# Passage
-- -- --

What is Clood?

Clood CBR: Towards Microservices Oriented Case-Based Reasoning

🚀 Version 2 Released!

What is Clood?

(its Cloud in Scottish dialect)

Case-based Reasoning (CBR) applications have been widely deployed across various sectors, including pharmaceuticals, defense, aerospace, IoT, transportation, poetry, and music generation. However, a significant proportion of these applications have been developed using monolithic architectures, which present size and complexity constraints. Consequently, these applications face barriers to the adoption of new technologies, and changes in frameworks or languages directly impact them, making them prohibitively expensive in terms of time and cost. To tackle this challenge, we have developed Clood CBR, a distributed and highly scalable generic CBR system based on a microservices architecture. By splitting the application into smaller, interconnected services, Clood CBR can scale to meet varying demands. Microservices are cloud-native architectures that have become increasingly popular with the rapid adoption of cloud computing. Therefore, the CBR community can benefit from a framework such as Clood CBR at this opportune time.

CloodCBR Paper Published at ICCBR 2020 📄

CloodCBR Presentation and Demo from ICCBR 2020 ▶️

Adapting Semantic Similarity Methods for Case-Based Reasoning in the Cloud from ICCBR 2022 📄

Cite CloodCBR

@inproceedings{cloodcbr,
  title={Clood CBR: Towards Microservices Oriented Case-Based Reasoning},
  author={Nkisi-Orji, Ikechukwu and Wiratunga, Nirmalie and Palihawadana, Chamath and Recio-Garc{\'\i}a, Juan A and Corsar, David},
  booktitle={International Conference on Case-Based Reasoning},
  pages={129--143},
  year={2020},
  organization={Springer}
}

What's new in Clood CBR Version 2

Core Updates

Semantic SBERT
Angle Embeddings
Explanation API - Extracts the field names and local similarity values from explanations.

-- -- --

# The data
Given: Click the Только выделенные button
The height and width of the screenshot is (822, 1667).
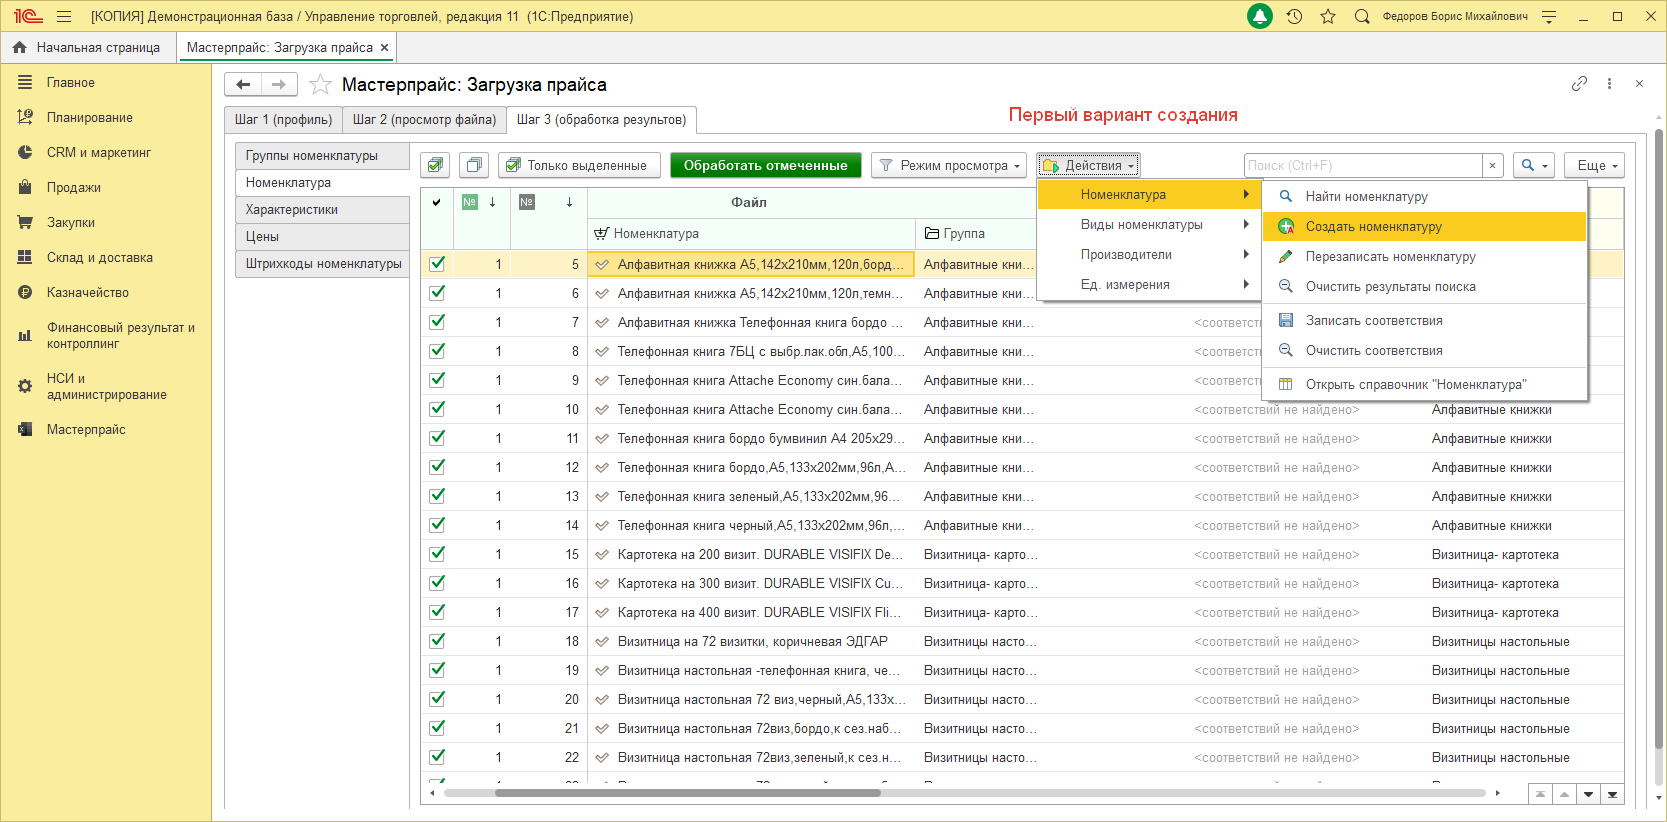Looking at the screenshot, I should tap(579, 166).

-- -- --

# Tasks
a: Answer from the Clood CBR page:
(i) What word is "Clood" in Scottish dialect?
(ii) At which conference and in what year was the CloodCBR paper published?
(iii) What does the Explanation API extract from explanations?
b: Write out word for word the part of the Clood CBR page that opens with the words containing "What's new in" and closes with "values from explanations.".
Nothing in the lines is needed here.

# Responses by task
a:
(i) Cloud.
(ii) ICCBR, 2020.
(iii) The field names and local similarity values.

b:
What's new in Clood CBR Version 2

Core Updates

Semantic SBERT
Angle Embeddings
Explanation API - Extracts the field names and local similarity values from explanations.